Find the line with "Where should I" in the data below. Repeat it and every line after it up to the end, exactly, but drop the pictures.

• _Items from a data source_:
--- START ---
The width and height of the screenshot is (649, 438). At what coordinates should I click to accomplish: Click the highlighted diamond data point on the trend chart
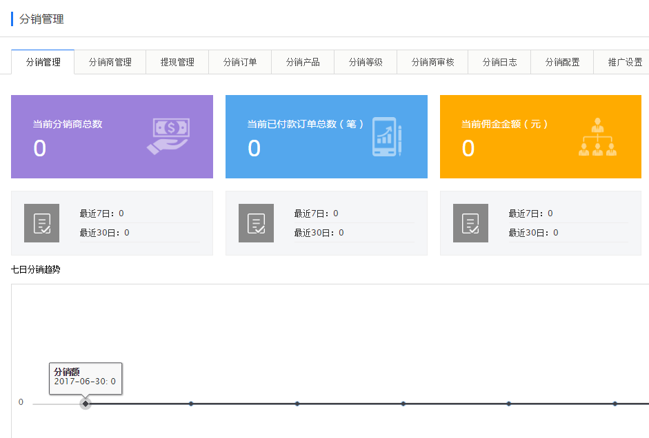click(x=85, y=402)
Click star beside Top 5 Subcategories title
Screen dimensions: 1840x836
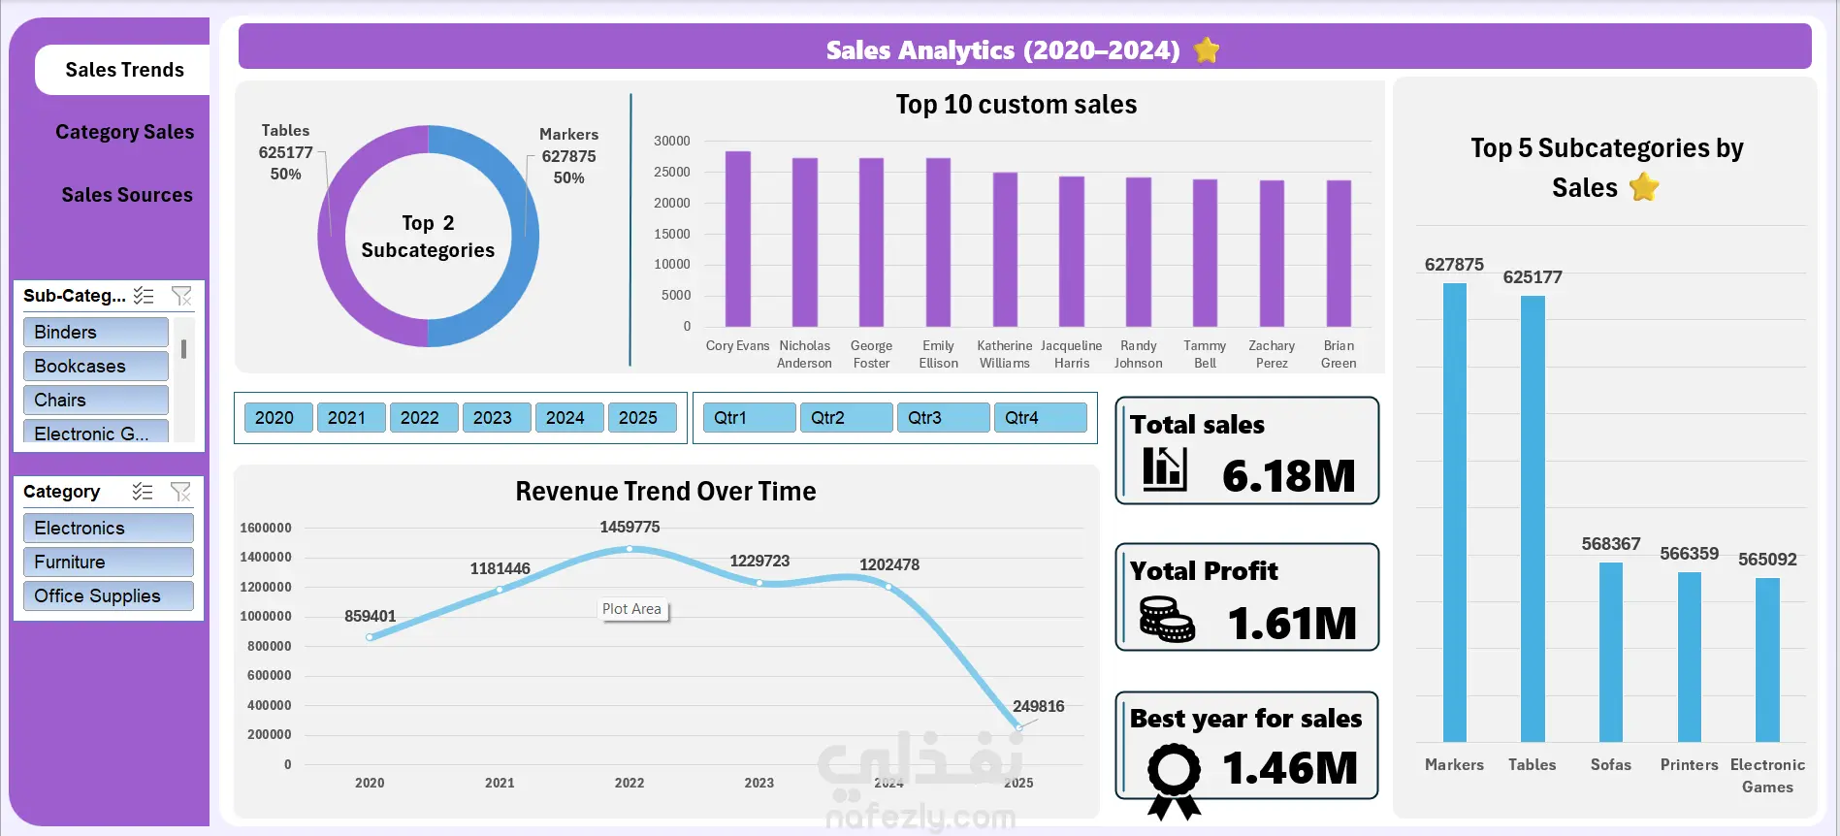(x=1644, y=186)
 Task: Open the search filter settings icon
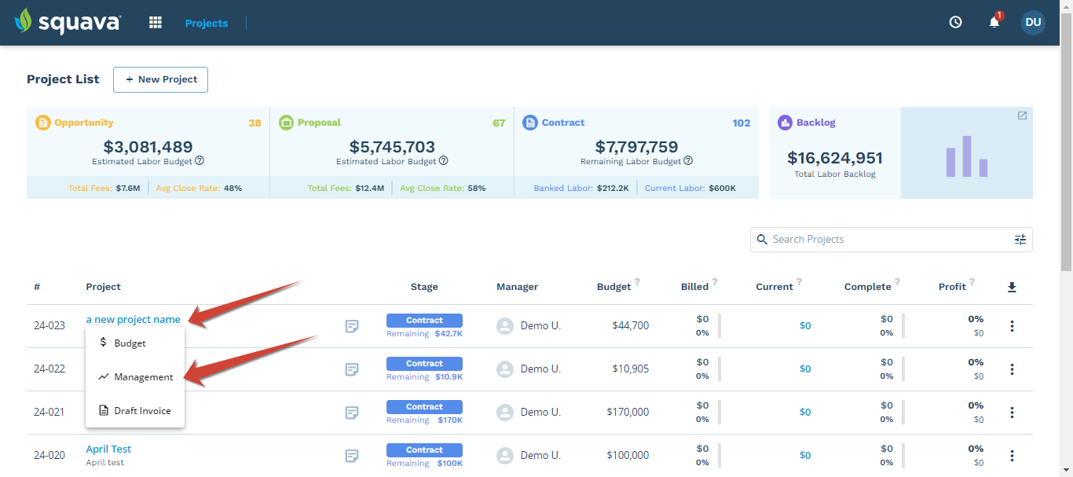click(x=1020, y=239)
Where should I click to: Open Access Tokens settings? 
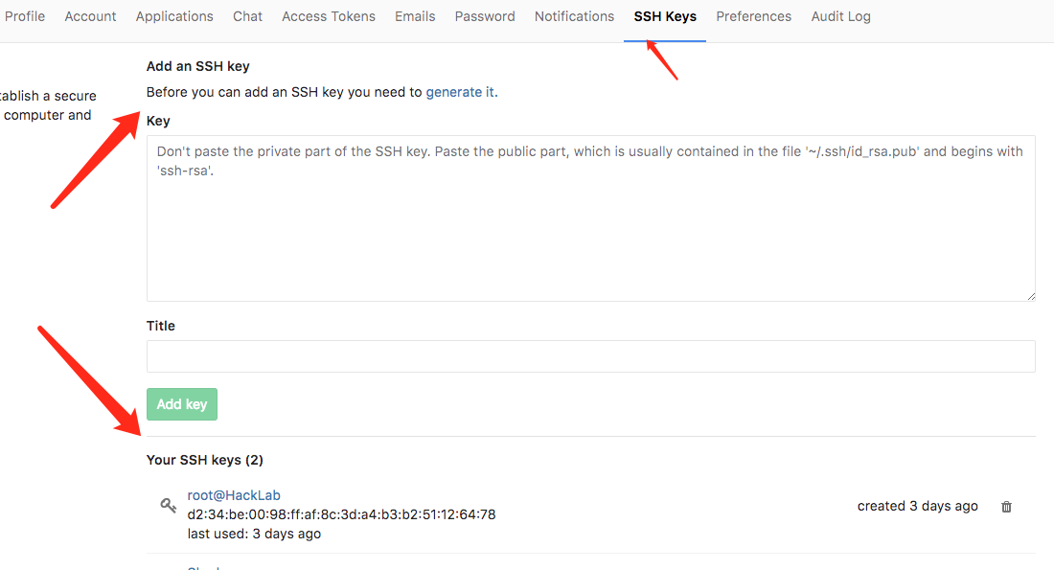(x=329, y=16)
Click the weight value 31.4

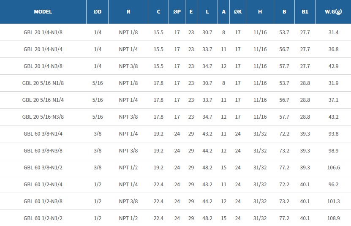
--- END ---
• _Result_:
Where should I click to: Open Access Tokens settings? 
(x=329, y=16)
Click the weight value 31.4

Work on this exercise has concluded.